28 April 2020

Bursting bureaucratic bullshit bubbles #nlpoli

The daily average for new CVD cases
has been declining since late March.
In one of the provinces hardest hit by COVID-19,  Ontarians got a roadmap on Monday on how the provincial government will loosen restrictions on their daily lives.

One of the indicators used to make the judgment will be two to four weeks of lowering daily numbers of infections.  Not zero cases, mind you, but a clear downward trend that was about half of the current rate, according to Ontario's chief medical officer of health last week.

Two other key indicators will a decrease in cases not traced to a source and a decrease in new hospitalizations.

In one of the provinces least affected by COVID-19, people in Newfoundland and Labrador found out on Monday that they could be locked down for weeks and potentially months more before provincial government bureaucrats and politicians will consider easing any of the restrictions imposed on them in mid-March.

That chilly outlook came from politicians Monday afternoon after a presentation by one of the government’s key advisors that confirmed:
  • we are now in the fourth week of declining and lately low numbers of new cases per day,
  • only two percent of cases across the province cannot be traced to a source, 
  • that there have been no new hospital admissions for COVID-19 for more than a week (it's actually two weeks), and 
  • no deaths for more than two weeks.
In Ontario, a decision to loosen restrictions will also depend on available capacity in the health care system to handle a surge of new cases.  In Newfoundland and Labrador, health managers emptied half the beds across the province by halting elective and non-urgent surgeries and postponing treatment for a wide variety of other conditions.

Of 650 beds available for CVD patients, use rates peaked at two percent
on one day and have been less than one percent for two weeks.
The 650 beds freed up by the move have sat empty for weeks although the number of COVID-19 patients needing hospitalization peaked at two percent of available beds on one day only.  Since mid-March bed utilization has been less than one and a half percent of capacity and currently sits at less than one percent.

Monday’s presentation in Newfoundland and Labrador also confirmed that, as SRBP has noted since 13 Apr 20,  the effective transmission rate (called Rt  in the presentation) for COVID-19 in the province is less than one and has been “for more than two weeks”.  It is actually closer to three weeks.

So while Newfoundland and Labrador is in far better shape across the board than Ontario and several other provinces, its politicians and bureaucrats are still struggling to make sense of what all the numbers mean let alone make a decision to even free up a tiny fraction of the beds currently waiting for an onslaught of gravely ill and dying patients that never showed up.

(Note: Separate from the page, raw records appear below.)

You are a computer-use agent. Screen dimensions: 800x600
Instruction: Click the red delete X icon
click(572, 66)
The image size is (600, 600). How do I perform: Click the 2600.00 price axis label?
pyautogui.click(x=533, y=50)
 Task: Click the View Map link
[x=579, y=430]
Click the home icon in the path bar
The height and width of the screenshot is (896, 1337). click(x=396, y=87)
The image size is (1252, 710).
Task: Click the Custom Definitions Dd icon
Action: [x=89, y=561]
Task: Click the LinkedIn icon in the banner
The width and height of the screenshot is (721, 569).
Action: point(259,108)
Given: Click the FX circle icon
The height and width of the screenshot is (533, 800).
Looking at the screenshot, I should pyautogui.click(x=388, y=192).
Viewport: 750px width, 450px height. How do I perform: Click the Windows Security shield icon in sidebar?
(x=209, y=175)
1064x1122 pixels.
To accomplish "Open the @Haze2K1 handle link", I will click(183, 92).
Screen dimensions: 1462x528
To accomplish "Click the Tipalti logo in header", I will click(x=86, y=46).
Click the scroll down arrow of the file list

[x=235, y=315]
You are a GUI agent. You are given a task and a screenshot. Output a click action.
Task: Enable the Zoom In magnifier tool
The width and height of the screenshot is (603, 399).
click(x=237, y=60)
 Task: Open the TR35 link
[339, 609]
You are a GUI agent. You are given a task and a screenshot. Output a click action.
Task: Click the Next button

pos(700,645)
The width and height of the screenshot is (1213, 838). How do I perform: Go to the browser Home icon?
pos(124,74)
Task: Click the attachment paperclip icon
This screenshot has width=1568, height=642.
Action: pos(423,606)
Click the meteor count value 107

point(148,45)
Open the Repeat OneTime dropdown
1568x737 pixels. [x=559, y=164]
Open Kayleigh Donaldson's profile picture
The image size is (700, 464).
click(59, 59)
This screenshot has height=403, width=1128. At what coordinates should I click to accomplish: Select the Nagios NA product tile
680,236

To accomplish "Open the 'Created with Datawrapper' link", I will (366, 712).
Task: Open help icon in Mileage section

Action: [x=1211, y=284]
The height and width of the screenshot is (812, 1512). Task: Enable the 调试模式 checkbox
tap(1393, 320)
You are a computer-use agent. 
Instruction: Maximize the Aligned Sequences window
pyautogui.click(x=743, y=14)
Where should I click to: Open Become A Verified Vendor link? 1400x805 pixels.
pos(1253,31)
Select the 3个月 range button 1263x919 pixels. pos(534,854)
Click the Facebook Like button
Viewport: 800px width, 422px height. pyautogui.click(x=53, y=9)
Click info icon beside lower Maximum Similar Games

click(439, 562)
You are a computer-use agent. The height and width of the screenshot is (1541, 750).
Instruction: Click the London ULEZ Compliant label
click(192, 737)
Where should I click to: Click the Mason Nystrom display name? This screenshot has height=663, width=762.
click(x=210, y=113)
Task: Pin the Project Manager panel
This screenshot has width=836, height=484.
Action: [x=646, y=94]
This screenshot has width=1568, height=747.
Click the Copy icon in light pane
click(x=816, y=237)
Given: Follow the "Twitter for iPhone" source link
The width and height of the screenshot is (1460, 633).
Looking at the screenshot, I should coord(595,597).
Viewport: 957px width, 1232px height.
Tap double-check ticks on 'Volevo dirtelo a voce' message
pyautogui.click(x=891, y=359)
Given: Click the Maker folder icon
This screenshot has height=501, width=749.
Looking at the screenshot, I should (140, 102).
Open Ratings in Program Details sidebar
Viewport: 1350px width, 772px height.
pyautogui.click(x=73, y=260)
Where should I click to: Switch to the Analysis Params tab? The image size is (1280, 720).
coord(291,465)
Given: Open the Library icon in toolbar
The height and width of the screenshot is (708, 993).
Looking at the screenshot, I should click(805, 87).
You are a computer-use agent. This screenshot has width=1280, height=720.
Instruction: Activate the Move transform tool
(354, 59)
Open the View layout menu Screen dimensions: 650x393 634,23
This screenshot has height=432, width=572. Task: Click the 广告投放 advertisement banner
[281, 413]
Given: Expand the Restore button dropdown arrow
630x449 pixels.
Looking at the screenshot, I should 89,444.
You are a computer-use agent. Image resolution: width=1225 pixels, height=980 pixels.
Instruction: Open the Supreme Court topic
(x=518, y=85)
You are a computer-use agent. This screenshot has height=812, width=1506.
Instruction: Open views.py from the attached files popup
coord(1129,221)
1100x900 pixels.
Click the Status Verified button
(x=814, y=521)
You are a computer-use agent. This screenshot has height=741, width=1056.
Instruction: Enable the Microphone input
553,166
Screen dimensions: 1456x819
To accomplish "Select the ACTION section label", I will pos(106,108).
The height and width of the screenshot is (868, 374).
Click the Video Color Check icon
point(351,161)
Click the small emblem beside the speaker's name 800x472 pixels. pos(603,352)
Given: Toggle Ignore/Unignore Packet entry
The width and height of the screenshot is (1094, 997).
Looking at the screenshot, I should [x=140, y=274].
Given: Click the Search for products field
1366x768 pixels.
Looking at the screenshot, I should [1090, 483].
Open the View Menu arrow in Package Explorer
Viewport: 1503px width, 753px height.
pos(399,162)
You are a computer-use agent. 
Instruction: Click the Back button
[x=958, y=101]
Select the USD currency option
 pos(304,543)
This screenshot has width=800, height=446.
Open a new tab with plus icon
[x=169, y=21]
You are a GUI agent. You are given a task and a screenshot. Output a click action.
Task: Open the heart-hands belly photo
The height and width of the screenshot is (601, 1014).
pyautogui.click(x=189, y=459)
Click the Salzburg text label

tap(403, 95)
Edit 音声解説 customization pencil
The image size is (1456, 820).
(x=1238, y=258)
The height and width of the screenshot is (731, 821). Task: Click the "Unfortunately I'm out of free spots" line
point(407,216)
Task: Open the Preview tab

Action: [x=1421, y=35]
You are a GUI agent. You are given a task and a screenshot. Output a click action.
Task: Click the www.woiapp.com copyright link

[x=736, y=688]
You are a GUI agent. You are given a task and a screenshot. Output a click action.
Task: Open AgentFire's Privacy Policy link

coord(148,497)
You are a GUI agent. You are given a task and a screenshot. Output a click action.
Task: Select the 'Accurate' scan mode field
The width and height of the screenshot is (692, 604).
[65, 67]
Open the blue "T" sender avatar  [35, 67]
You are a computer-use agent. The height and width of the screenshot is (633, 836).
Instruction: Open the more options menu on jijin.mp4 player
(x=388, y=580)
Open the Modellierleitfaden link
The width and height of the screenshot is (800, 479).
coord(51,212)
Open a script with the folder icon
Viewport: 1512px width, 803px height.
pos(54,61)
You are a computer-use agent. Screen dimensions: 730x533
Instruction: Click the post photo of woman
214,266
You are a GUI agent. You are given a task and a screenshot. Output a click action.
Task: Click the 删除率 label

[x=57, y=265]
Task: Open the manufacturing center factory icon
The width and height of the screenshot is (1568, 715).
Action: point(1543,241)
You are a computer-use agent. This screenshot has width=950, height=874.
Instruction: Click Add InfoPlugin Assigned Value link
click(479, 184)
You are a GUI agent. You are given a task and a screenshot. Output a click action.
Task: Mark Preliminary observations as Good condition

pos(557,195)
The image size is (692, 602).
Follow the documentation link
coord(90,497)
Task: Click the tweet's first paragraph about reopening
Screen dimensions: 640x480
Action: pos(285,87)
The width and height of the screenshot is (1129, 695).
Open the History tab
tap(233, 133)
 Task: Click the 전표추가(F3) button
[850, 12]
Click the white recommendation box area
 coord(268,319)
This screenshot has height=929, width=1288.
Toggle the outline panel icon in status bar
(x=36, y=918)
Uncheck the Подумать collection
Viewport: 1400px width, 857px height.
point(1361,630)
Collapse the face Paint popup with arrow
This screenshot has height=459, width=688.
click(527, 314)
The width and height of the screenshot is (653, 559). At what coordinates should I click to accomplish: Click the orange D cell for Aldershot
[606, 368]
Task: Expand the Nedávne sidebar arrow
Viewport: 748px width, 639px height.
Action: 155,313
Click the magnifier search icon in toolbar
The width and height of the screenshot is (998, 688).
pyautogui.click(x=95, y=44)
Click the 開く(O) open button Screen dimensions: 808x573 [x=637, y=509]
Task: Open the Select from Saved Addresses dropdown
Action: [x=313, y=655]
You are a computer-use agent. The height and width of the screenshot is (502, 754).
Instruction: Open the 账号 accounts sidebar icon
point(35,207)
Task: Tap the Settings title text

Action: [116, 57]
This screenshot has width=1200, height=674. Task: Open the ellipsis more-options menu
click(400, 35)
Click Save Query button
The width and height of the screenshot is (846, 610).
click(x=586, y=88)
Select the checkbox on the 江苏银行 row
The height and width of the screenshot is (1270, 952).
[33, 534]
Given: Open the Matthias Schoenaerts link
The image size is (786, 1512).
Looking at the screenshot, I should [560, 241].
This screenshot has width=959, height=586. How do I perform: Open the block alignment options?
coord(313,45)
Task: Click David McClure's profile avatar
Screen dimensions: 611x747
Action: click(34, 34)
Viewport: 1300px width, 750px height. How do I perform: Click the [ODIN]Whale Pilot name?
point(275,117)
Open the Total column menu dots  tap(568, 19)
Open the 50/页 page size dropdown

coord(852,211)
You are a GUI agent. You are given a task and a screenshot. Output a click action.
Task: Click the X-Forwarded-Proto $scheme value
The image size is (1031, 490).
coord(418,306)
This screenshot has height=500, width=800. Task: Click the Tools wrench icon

And in those beleaguered provinces still in the grips of the first wave of the pandemic, politicians and officials can lay out a clear and measurable plan to shift the province from its crisis stage to a lower readiness posture.

There are 34 active CVD cases in NL today.
What was particularly disturbing from the presentation on Monday in Newfoundland and Labrador was the way both politicians and bureaucrats appeared to tie the easing of restrictions to public acceptance of a telephone app that would spy on their movements and those of people around them.  

The app would be used for contract tracing but raises enormous and thus far unconsidered privacy concerns.  Debating those would take weeks or months even though the app itself is not crucial to successful measures to combat COVID-19.

The provincial government in Newfoundland and Labrador has had nothing to say about those more important efforts, although other provinces have, including Ontario.  Far more important in Newfoundland and Labrador than invasive spy software will be:
  1. Restrictions on and testing of out-of-province travelers to limit the potential for new infection to arrive in the province. According to chief medical officer Dr. Janice Fitzgerald (14 Apr 20), 98% of COVID cases in Newfoundland and Labrador were from travel or direct and indirect contact with infected travelers.  The Caul’s cluster alone produced 69% of all cases to date (178 of 258) from a single traveler and direct and indirect contact.
  2. Testing, contact tracing, and quarantine of new cases. Existing capability dealt effectively with a virulent cluster and the less virulent spread of cases unconnected to that single traveler who visited a funeral home in the middle of March.
  3. Access to adequate supplies of personal protective equipment for health care providers as well as the promotion of non-procedure masks and similar measures for the public.  Some of this equipment can be manufactured locally and widely distributed both for health care workers and for anyone else in the community.
  4. Protection of vulnerable populations such as residents of long-term care homes by sustaining current restrictions.
All of these measures would be harder in a large province like Ontario, but they have been and will be much easier to implement in a relatively small province like Newfoundland and Labrador with relatively few points of entry.